We are all—artist, critic, reader—immersed in, shaped by, conditioned by, our social and economic class and structures of power, our gender and gender conflicts, our family and sexual histories and desires, our race, by the intricacies and the difficulties of our language, by all the modes of self-interest and power that make up the human world. All this is a secular version of "original sin", (which has nothing to do with Adam and everything to do with the Calvinist account: everything human beings do is sinful and corrupt). For the moment, we can leave aside the principle of sin (as Michelangelo did not) and rephrase it: everything we do is conditioned and probably corrupt; the "hermeneutics of suspicion" is sound up to the point it excludes itself from suspicion.

More benignly, it affirms another theological principle: the incarnation (with a small "i"; we are not here dealing with Christology). We are fully human and our mental, critical, constructive work does not emerge from a mind detached from the body or the whole of our humanity. Critics cannot stand apart from artists and explain them by a theory that does not apply equally to themselves. Whatever their temptation to reductionism, modern critical movements have established inescapably the extent and the power of our involvement with the forces, the energies, of the earth, of our bodies, of our social and political organization. We are of the earth earthy, we are human under the conditions of our involvements with history and with the structure and energies of our worlds.

The lesser artists can be explained by these forces. The greater artists relate to them in a different way. In their own way, in their own terms, they already "know" these things. Their work is a matter of coming to terms with them, of forming a human life within these immediacies of the human condition, to generate the work out of, by means of, the essential and inescapable human conditions.
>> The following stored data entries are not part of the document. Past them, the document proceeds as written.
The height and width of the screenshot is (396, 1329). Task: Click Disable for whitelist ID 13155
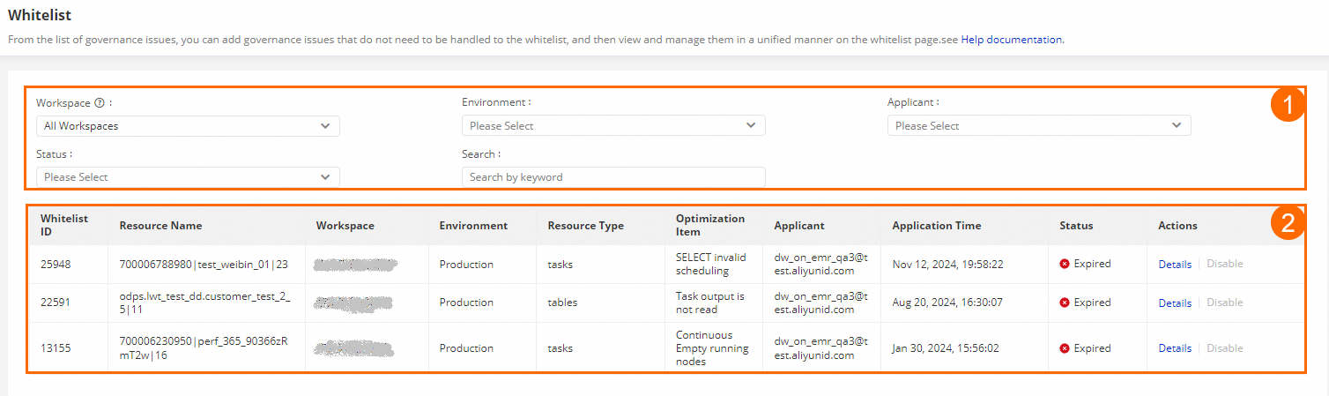coord(1225,348)
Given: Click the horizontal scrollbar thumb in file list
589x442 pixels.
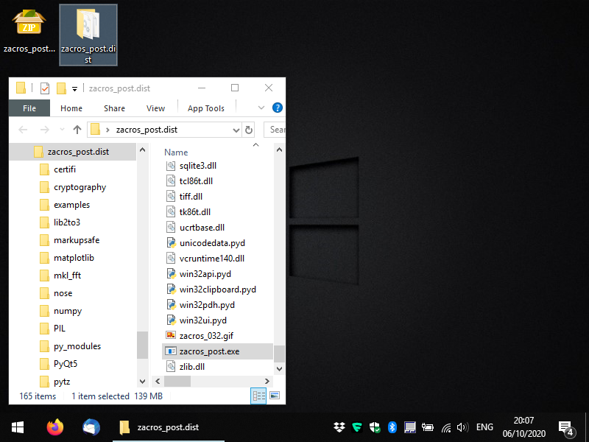Looking at the screenshot, I should point(177,382).
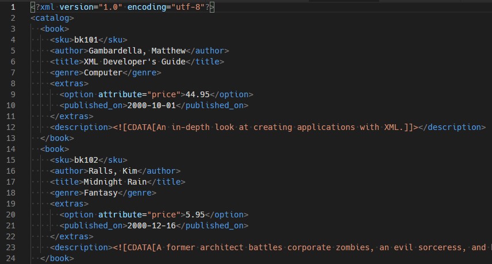Click the price value 44.95
This screenshot has height=264, width=492.
tap(197, 94)
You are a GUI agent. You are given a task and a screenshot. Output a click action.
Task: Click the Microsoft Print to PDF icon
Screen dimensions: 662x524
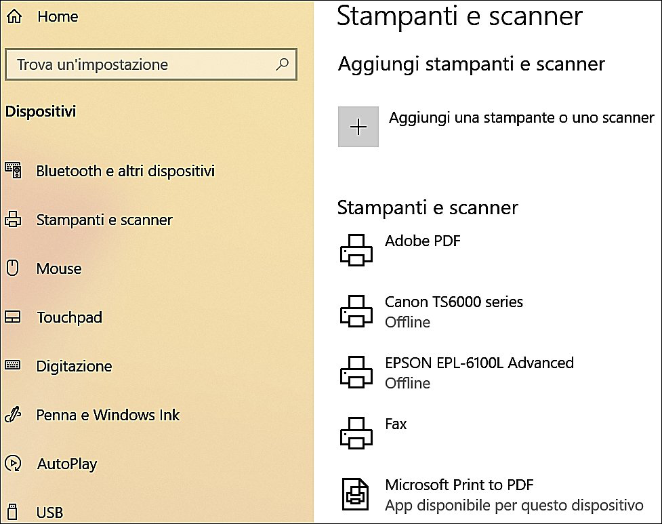[355, 494]
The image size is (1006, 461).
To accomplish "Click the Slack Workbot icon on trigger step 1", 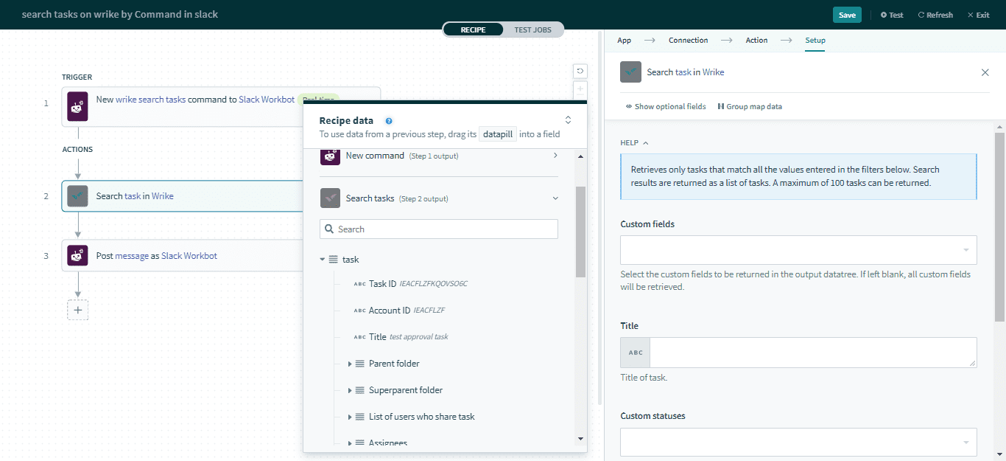I will (x=77, y=106).
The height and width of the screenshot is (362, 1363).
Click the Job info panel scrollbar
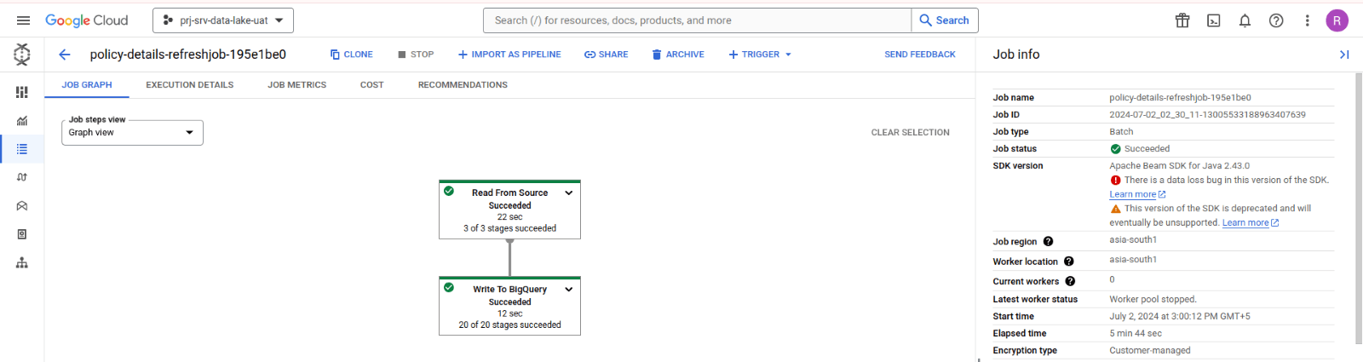[x=1359, y=209]
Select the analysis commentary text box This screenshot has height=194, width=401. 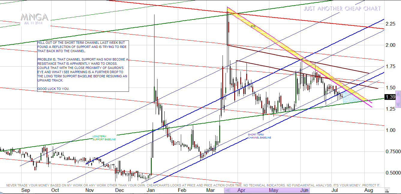coord(83,66)
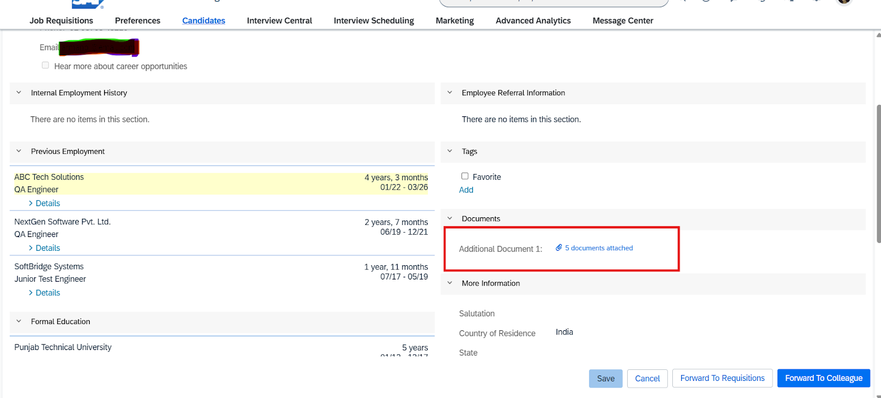Expand Details under ABC Tech Solutions
The width and height of the screenshot is (881, 398).
[x=47, y=203]
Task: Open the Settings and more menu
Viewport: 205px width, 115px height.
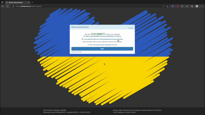Action: [202, 6]
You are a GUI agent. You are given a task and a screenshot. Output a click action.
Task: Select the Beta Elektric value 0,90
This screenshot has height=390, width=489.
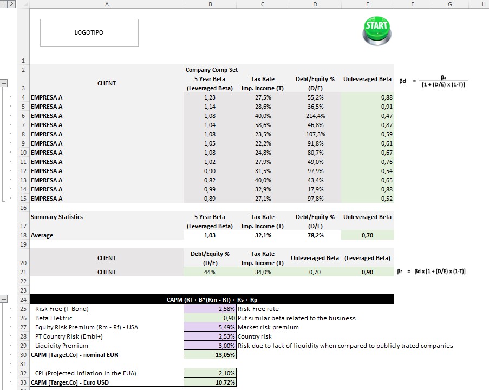point(210,318)
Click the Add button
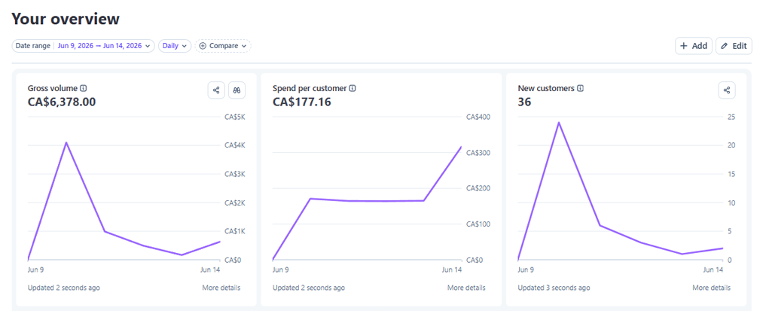The height and width of the screenshot is (323, 766). pos(694,46)
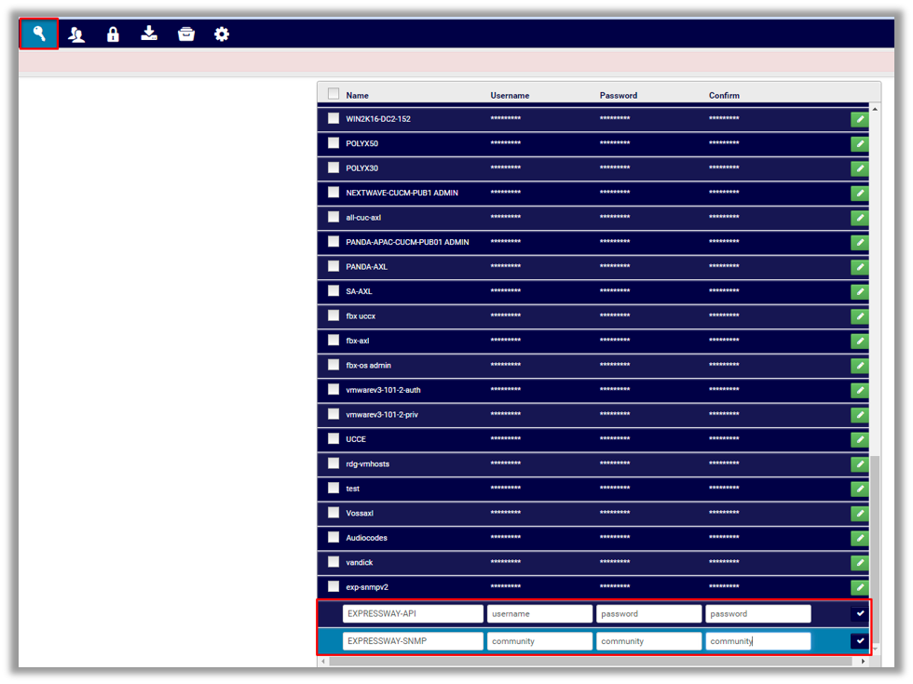This screenshot has height=684, width=913.
Task: Click the Name column header
Action: pos(357,95)
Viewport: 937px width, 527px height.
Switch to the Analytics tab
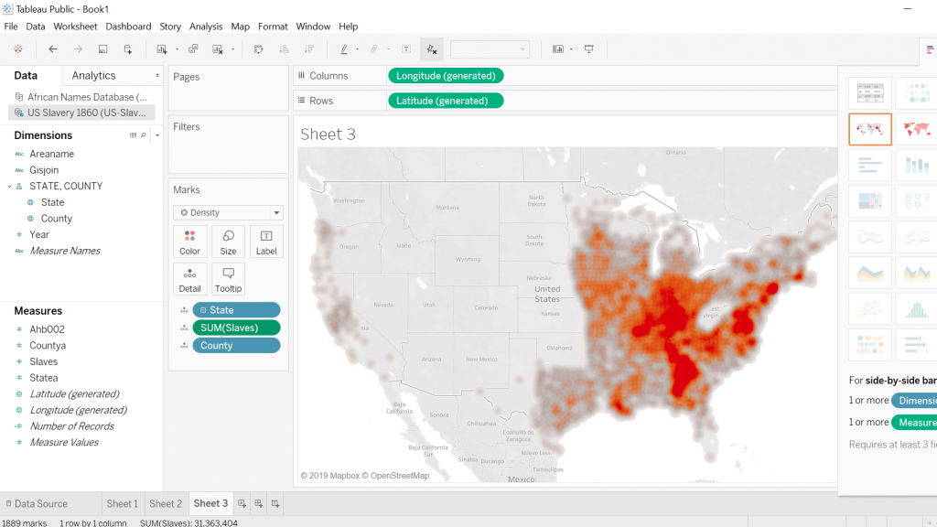click(93, 76)
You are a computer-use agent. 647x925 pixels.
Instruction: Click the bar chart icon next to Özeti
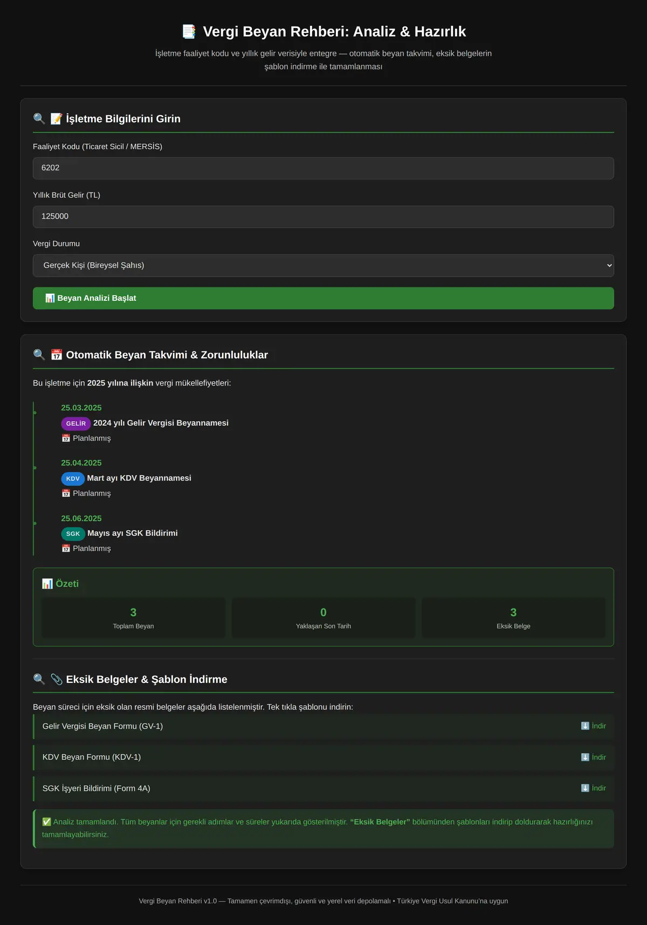[47, 584]
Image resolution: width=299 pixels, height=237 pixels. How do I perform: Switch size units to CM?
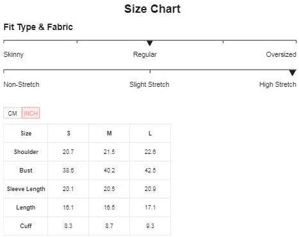13,113
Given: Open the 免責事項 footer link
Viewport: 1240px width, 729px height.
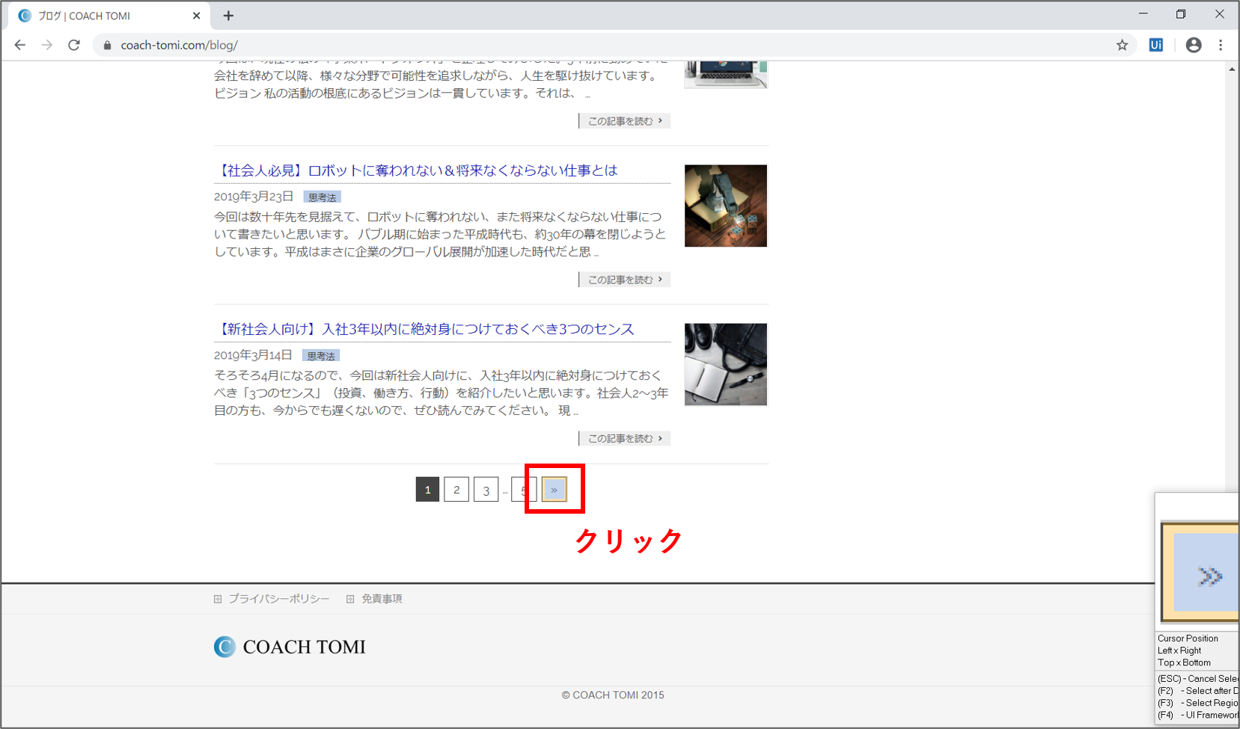Looking at the screenshot, I should 382,599.
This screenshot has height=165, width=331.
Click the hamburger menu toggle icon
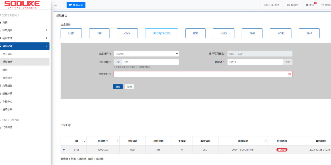click(x=56, y=5)
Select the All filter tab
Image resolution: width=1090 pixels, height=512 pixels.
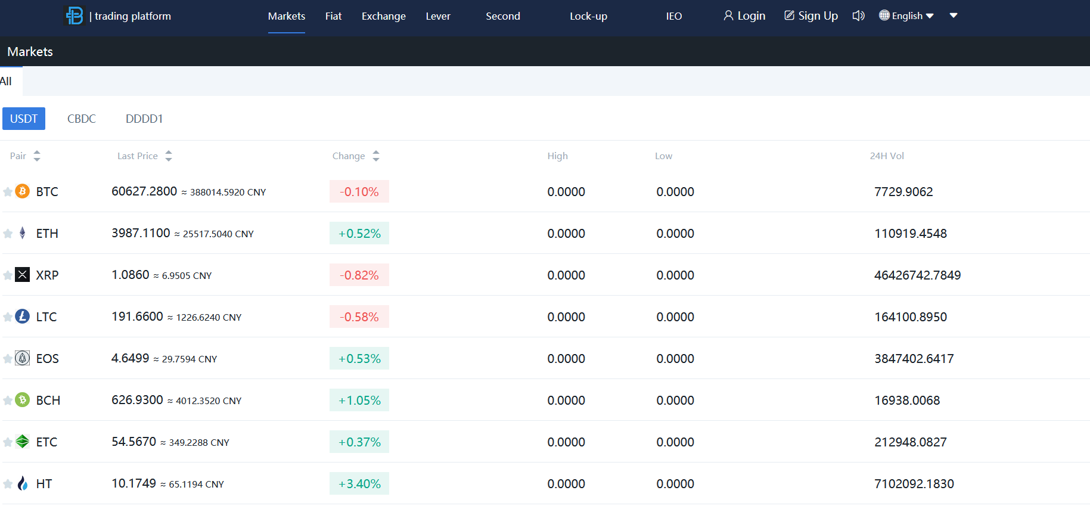pos(7,82)
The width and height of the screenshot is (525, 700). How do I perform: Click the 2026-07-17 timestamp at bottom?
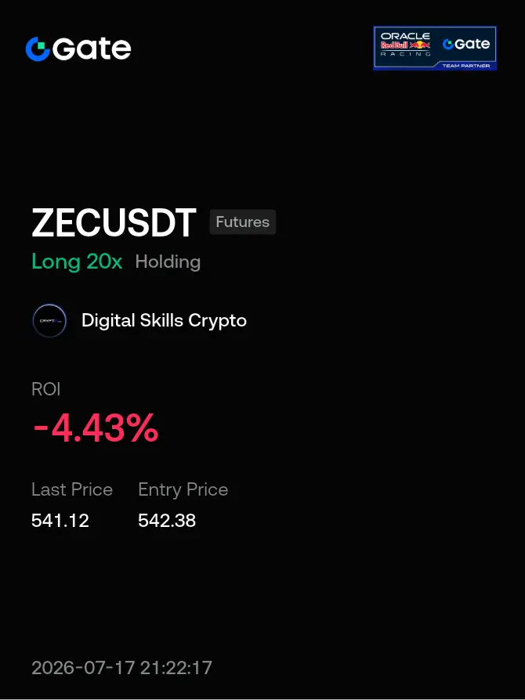121,668
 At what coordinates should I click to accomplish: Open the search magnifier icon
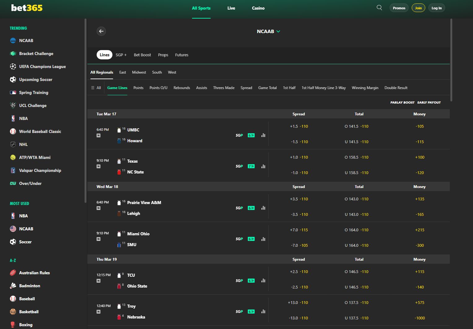point(379,7)
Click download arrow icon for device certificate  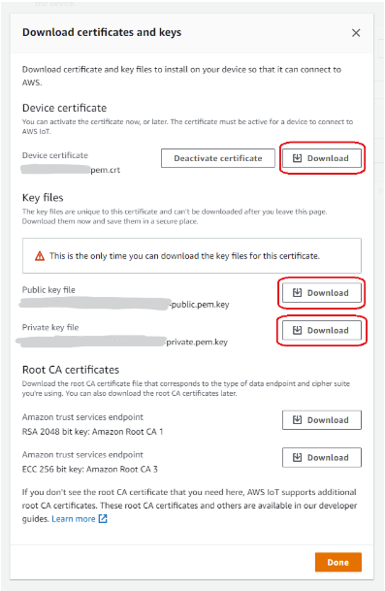tap(297, 158)
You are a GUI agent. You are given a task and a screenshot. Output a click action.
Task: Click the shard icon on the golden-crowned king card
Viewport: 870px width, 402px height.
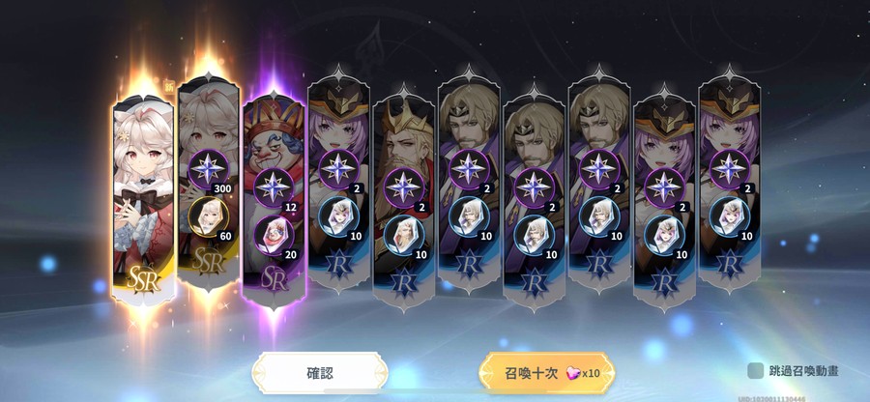coord(403,236)
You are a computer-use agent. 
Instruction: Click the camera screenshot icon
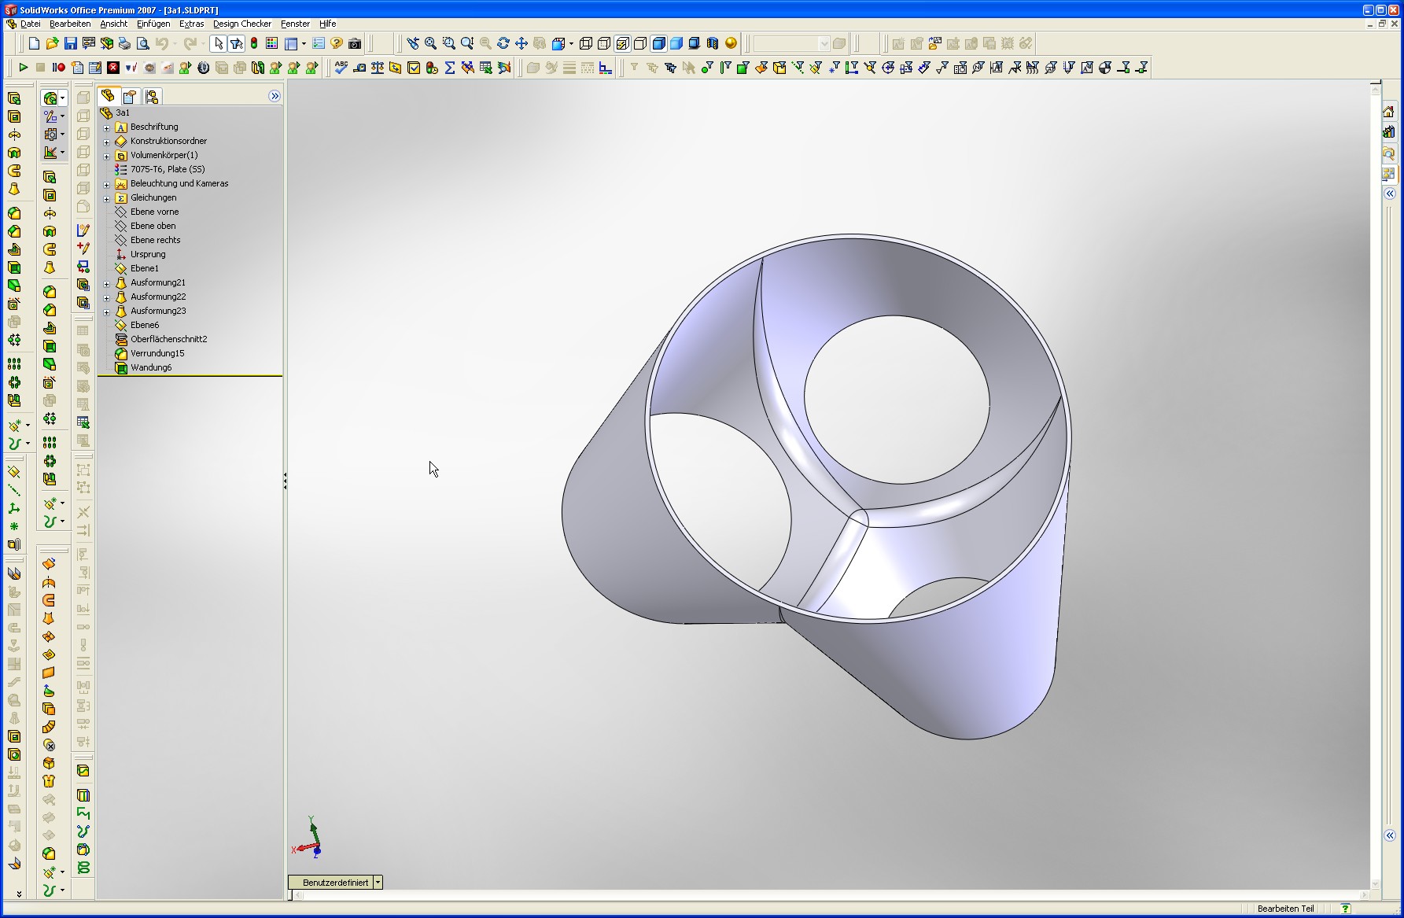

Art is an independent mode of thinking about the world, not merely evidence and illustration of thinking going on elsewhere.

Iconography is an essential discipline in historical study. It should be considered an essential tool, not a controlling principle. A text might seem appropriate, according to an interpretation adopted by the critic. It cannot, however be assumed as the controlling principle of the work unless that is demonstrable. it cannot take precedence over the evidence of the seen work.